* [Exercise] If a line of the records holds the word "agent", copy it out.

[Provided records Boundary: Start]

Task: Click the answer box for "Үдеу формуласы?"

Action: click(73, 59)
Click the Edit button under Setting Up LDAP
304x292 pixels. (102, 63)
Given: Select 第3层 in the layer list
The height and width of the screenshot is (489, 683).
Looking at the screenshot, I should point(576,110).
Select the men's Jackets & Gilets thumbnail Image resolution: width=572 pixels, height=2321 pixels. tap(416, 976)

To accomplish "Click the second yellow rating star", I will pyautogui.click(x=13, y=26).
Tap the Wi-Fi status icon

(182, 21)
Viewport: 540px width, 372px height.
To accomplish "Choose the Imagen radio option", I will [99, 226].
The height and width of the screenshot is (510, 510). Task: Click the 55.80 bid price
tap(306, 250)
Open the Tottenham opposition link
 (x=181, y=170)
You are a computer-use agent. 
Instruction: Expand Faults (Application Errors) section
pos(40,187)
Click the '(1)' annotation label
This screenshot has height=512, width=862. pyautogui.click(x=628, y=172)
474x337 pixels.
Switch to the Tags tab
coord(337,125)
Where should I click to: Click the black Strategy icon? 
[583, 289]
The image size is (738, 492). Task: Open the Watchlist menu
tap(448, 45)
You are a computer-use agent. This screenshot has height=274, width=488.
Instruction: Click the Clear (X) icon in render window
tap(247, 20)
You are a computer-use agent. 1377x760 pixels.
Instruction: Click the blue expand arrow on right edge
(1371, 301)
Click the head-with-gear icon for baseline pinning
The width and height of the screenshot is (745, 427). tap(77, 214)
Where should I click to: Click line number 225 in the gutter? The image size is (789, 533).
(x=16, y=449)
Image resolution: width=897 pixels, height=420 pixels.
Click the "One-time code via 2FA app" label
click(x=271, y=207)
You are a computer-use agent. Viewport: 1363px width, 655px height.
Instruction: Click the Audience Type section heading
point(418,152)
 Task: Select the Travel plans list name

[Provided records Boundary: End]

* [Expected answer]
You are a computer-use agent. 
You are a computer-use agent. This screenshot has height=274, width=488.
You are a computer-use agent. 1377x760 pixels.
You are a computer-use agent. Viewport: 1363px width, 655px height.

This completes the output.